*** Opening Raw data ***

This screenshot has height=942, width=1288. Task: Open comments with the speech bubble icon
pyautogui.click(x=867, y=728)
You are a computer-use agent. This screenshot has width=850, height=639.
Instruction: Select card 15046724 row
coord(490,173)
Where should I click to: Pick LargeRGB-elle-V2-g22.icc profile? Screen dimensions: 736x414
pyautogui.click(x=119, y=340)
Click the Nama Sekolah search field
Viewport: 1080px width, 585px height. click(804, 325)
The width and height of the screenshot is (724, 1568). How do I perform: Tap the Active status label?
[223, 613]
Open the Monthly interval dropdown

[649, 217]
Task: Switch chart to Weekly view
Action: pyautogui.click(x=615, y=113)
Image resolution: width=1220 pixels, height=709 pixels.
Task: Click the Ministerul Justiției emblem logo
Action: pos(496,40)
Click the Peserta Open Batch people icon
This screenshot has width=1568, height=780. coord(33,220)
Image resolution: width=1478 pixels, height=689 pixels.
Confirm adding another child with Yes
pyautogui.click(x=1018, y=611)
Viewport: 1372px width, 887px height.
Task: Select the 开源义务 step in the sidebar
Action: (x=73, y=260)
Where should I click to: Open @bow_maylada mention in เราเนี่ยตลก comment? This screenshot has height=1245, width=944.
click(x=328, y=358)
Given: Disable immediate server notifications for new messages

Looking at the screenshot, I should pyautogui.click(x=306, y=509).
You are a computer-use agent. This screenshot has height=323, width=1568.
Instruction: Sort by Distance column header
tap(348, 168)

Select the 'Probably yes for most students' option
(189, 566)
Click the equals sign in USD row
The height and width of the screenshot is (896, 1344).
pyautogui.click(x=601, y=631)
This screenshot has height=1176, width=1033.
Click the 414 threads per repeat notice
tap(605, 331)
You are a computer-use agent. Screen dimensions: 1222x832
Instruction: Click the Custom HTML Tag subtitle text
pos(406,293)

*** Closing Raw data ***

• _Task goal_
All lines from the beginning of the entries through the line marked "Image resolution: width=1478" are to be output exactly; nothing else belongs in the answer.

• _Solution to this problem_
This screenshot has height=942, width=1288. Task: Open comments with the speech bubble icon
pyautogui.click(x=867, y=728)
You are a computer-use agent. This screenshot has width=850, height=639.
Instruction: Select card 15046724 row
coord(490,173)
Where should I click to: Pick LargeRGB-elle-V2-g22.icc profile? Screen dimensions: 736x414
pyautogui.click(x=119, y=340)
Click the Nama Sekolah search field
Viewport: 1080px width, 585px height. click(804, 325)
The width and height of the screenshot is (724, 1568). How do I perform: Tap the Active status label?
[223, 613]
Open the Monthly interval dropdown

[649, 217]
Task: Switch chart to Weekly view
Action: pyautogui.click(x=615, y=113)
Image resolution: width=1220 pixels, height=709 pixels.
Task: Click the Ministerul Justiției emblem logo
Action: pos(496,40)
Click the Peserta Open Batch people icon
This screenshot has width=1568, height=780. coord(33,220)
Image resolution: width=1478 pixels, height=689 pixels.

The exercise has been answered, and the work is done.